The impact of diet during early life and its contribution to later disease: critical checkpoints in development and their long-term consequences for metabolic health

Abstract

Changes in maternal diet at different stages of reproduction can have pronounced influences on the health and well-being of the resulting offspring, especially following exposure to an obesogenic environment. The mechanisms mediating adaptations in development of the embryo, placenta, fetus and newborn include changes in the maternal metabolic environment. These changes include reductions in a range of maternal counter-regulatory hormones such as cortisol, leptin and insulin. In the sheep, for example, targeted maternal nutrient restriction coincident with the period of maximal placental growth has pronounced effects on the development of the kidney and adipose tissue. As a consequence, the response of these tissues varies greatly following adolescent-onset obesity and ultimately results in these offspring exhibiting all the symptoms of the metabolic syndrome earlier in young adult life.
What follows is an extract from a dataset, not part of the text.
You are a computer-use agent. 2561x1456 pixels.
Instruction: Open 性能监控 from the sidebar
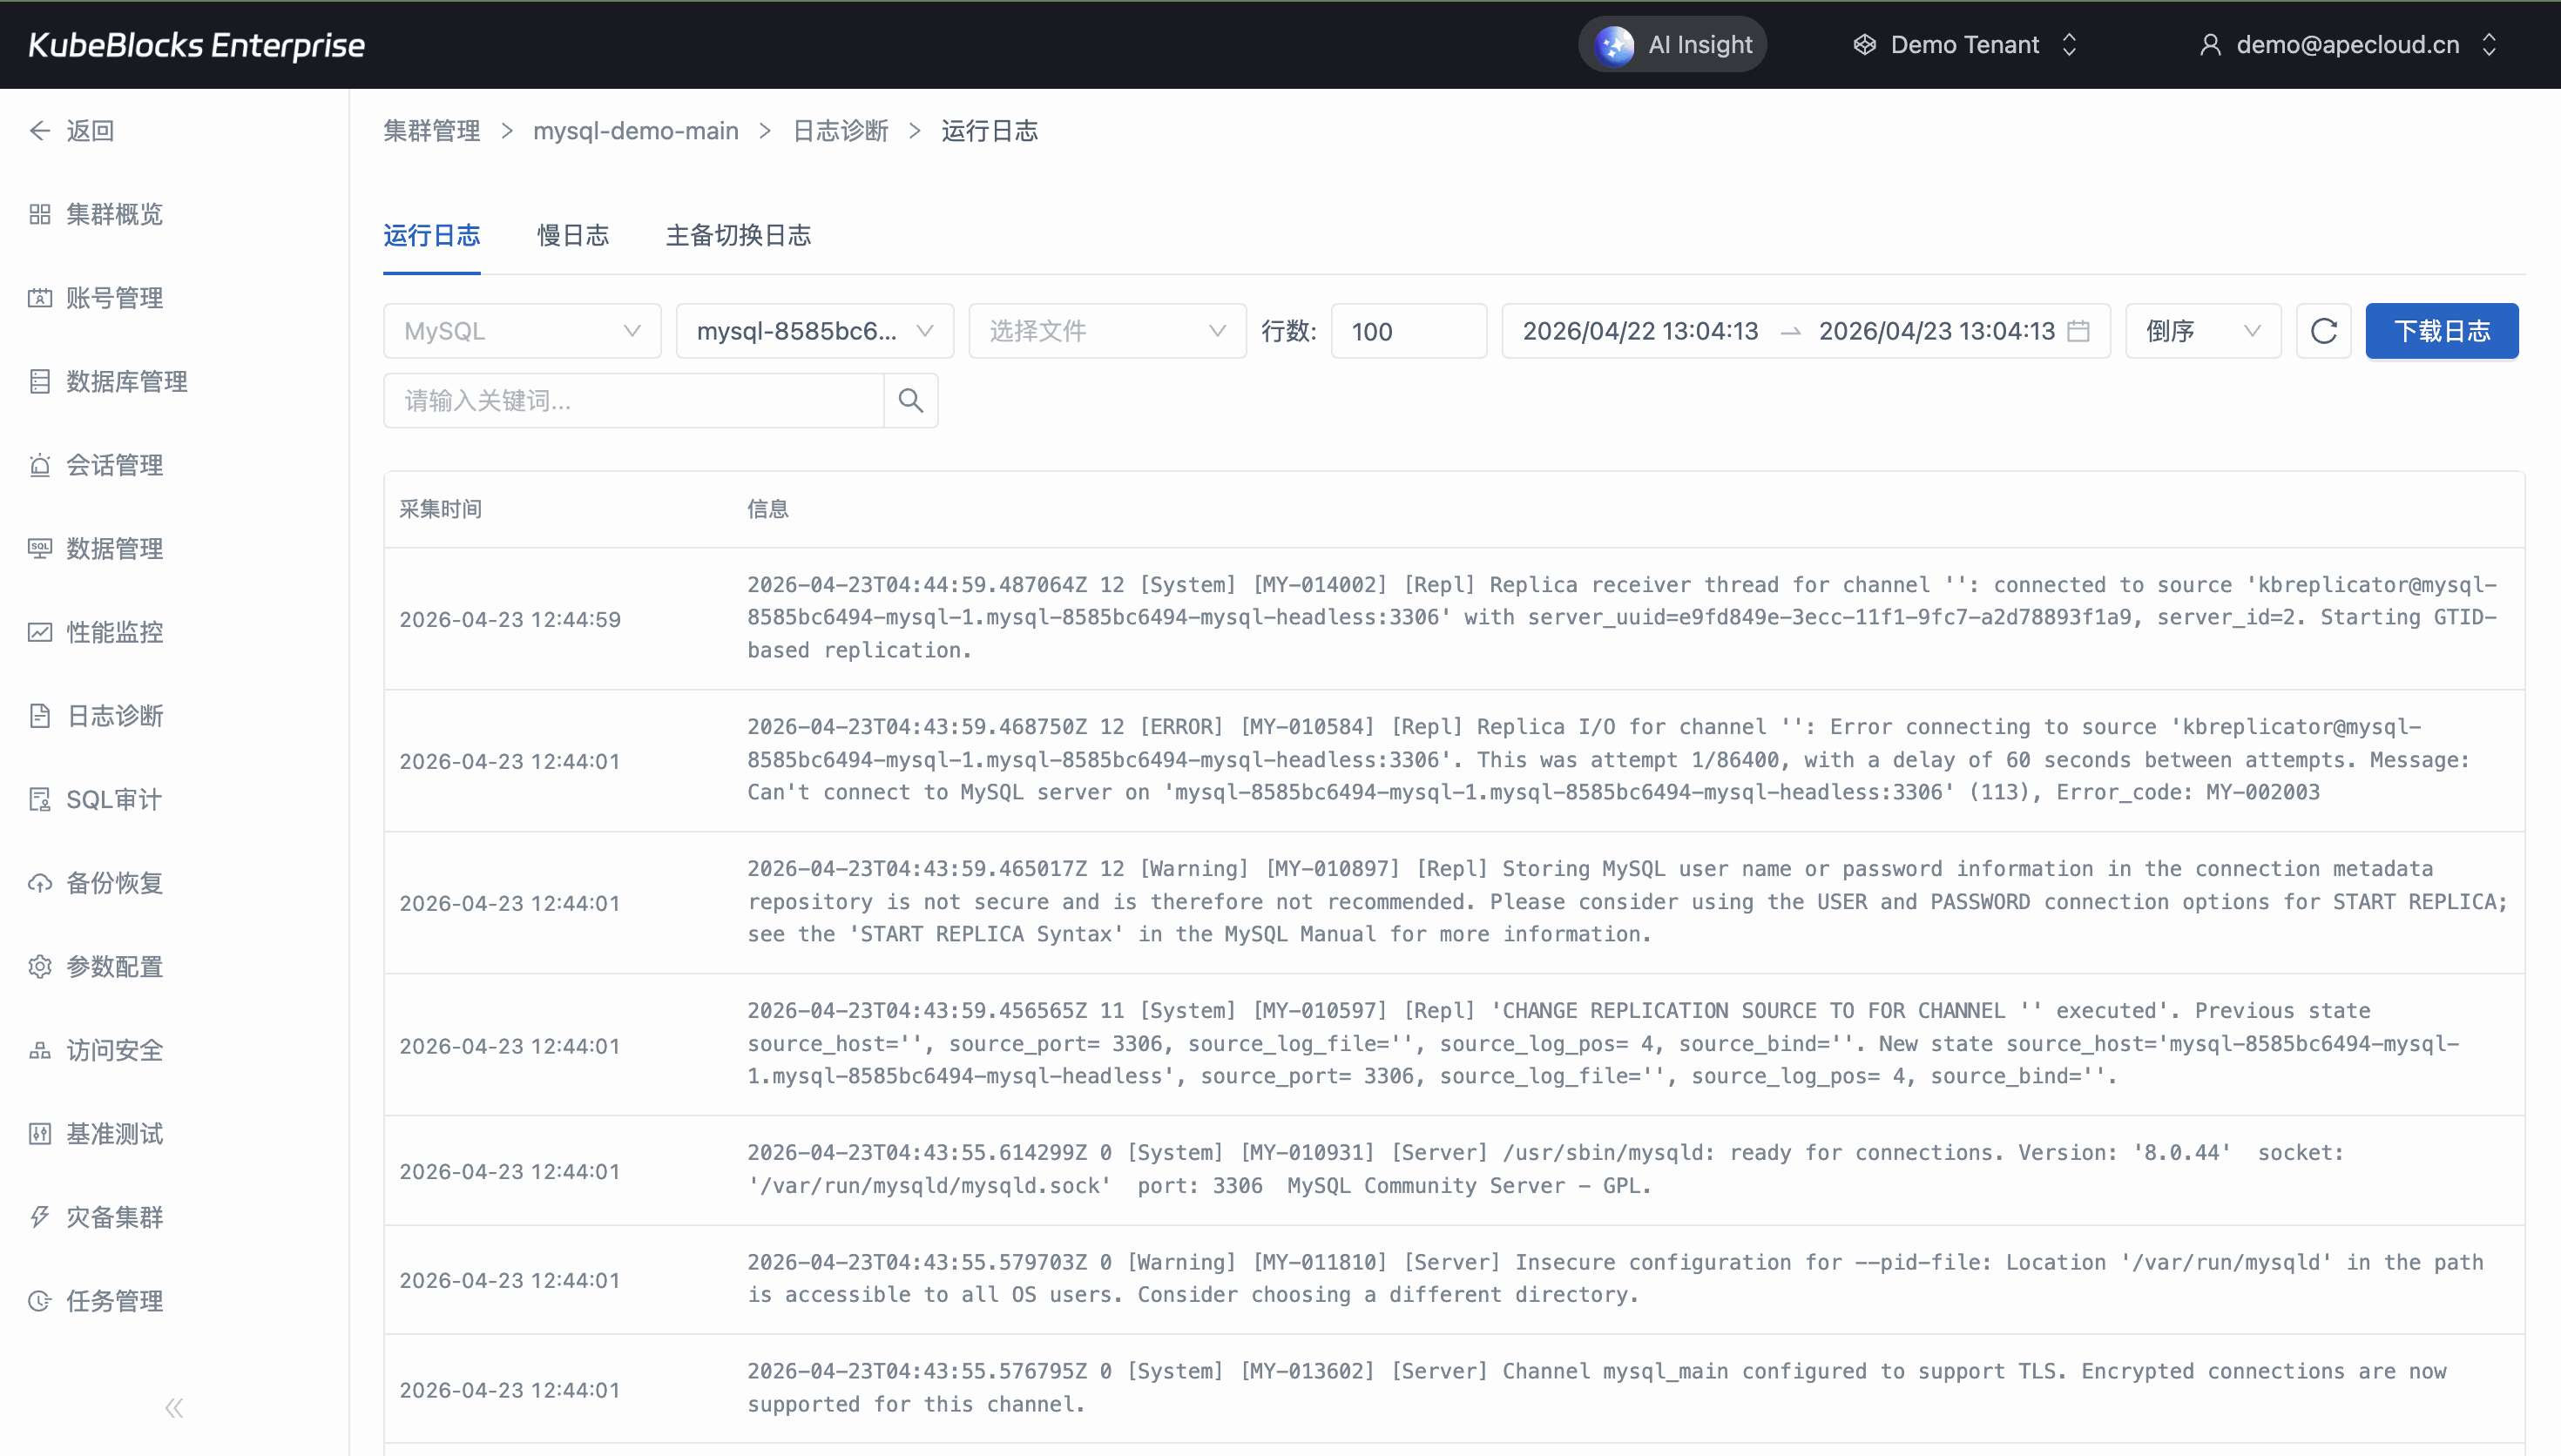[114, 633]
Leptin administration to the offspring after birth can have some long-term differential effects, although much higher amounts are required to cause a response in small compared with large animal models. At the same time, the responsiveness of the offspring is gender dependent, which may relate to the differences in leptin sensitivity around the time of birth. Increasing maternal food intake during pregnancy, either globally or of individual nutrients, has little positive impact on birth weight but does impact on liver development. The challenge now is to establish which components of the maternal diet can be sustainably modified in order to optimise the maternal endocrine environment through pregnancy, thus ensuring feto-placental growth is appropriate in relation to an individual's gender and body composition.